Adequate Yearly Progress
Book Feature - Adequate Yearly Progress by Roxanna Elden
HBL Note: Both of my parents are educators. My mom was an elementary teacher when I was growing up and later became and elementary principal. My dad was a middle school principal for most of my life, including when I was in middle school. I was pretty excited when I got to high school and was finally in a building that didn’t have one of my parents down the hall. My very first teacher asked if I was related to Dr. Steffes (my dad) and I said ‘No, no relation.’ Needless to say it made it back to my dad before I got home and he had a good laugh about it. I still haven’t lived that down. So when I heard there was a novel about teachers coming out, I was quick to sign up to feature it on my blog. Scroll down to read Adequate Yearly Progress by Roxanna Elden.
From the publisher:
A workplace novel that captures teaching with humor, insight, and heart.

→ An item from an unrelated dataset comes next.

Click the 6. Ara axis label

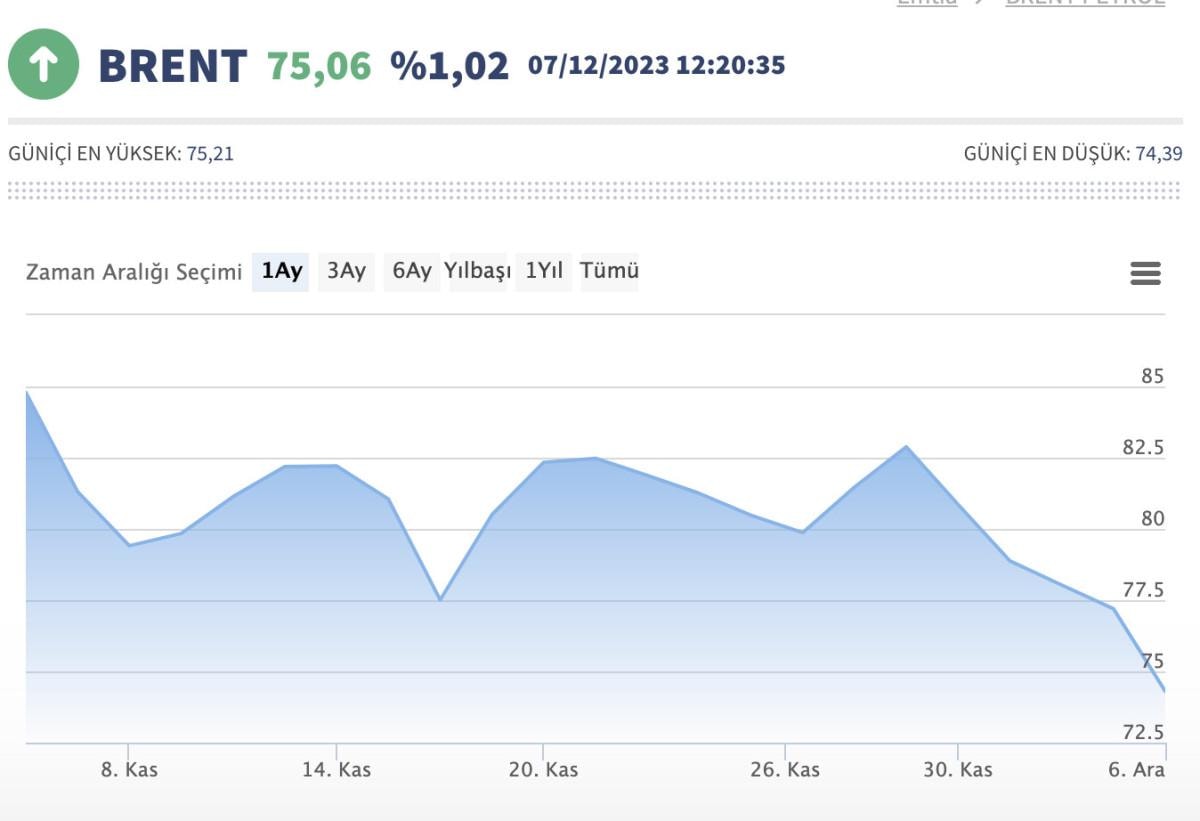1136,770
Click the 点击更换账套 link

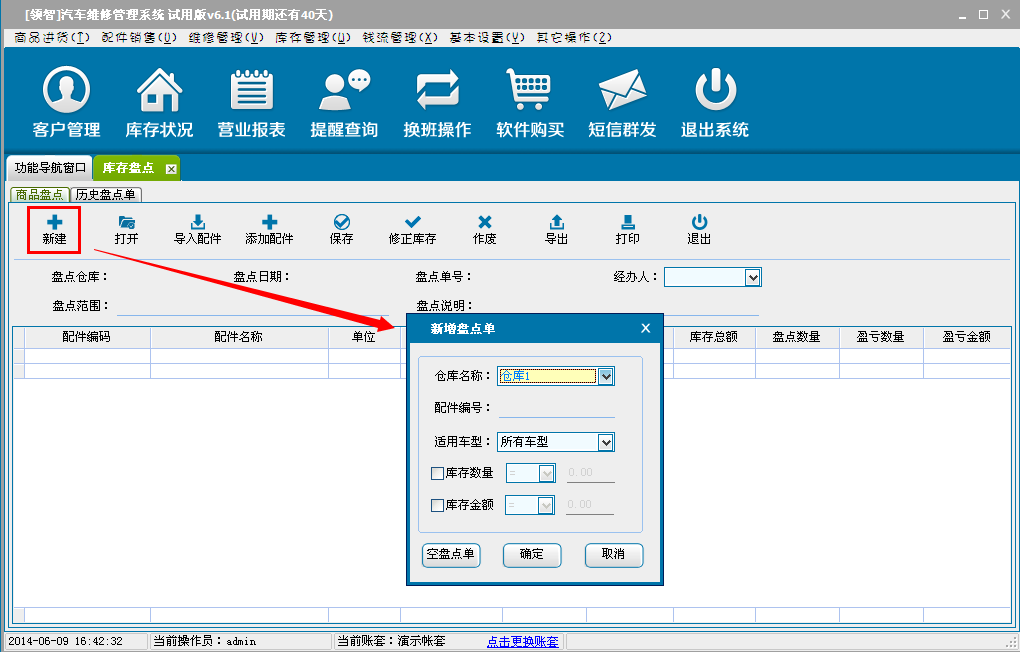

This perspective-hopping debut follows teachers at an urban high school as their professional lives impact their personal lives and vice versa.Each year brings familiar educational challenges to Brae Hill Valley, a struggling high school in one of Texas's bigger cities. But the school’s teachers face plenty of challenges of their own. English teacher Lena Wright, a spoken-word poet with a deep love for her roots, can never seem to satisfy her students that she’s for real. Hernan D. Hernandez is confident in front of his biology classes, yet tongue-tied around the woman he most wants to impress: namely, Lena. Down the hall, math teacher Maybelline Galang focuses on the numbers as she blocks out problems whose solutions aren’t so clear, while Coach Ray hustles his football team toward another winning season, at least on the field. Recording it all is idealistic history teacher Kaytee Mahoney, whose blog gains new readers by the day but drifts ever further from her in-class reality.And this year, a new celebrity superintendent is determined to leave his own mark on the school—even if that means shutting the whole place down. The fallout will shake up the teachers’ lives both inside and outside the classroom.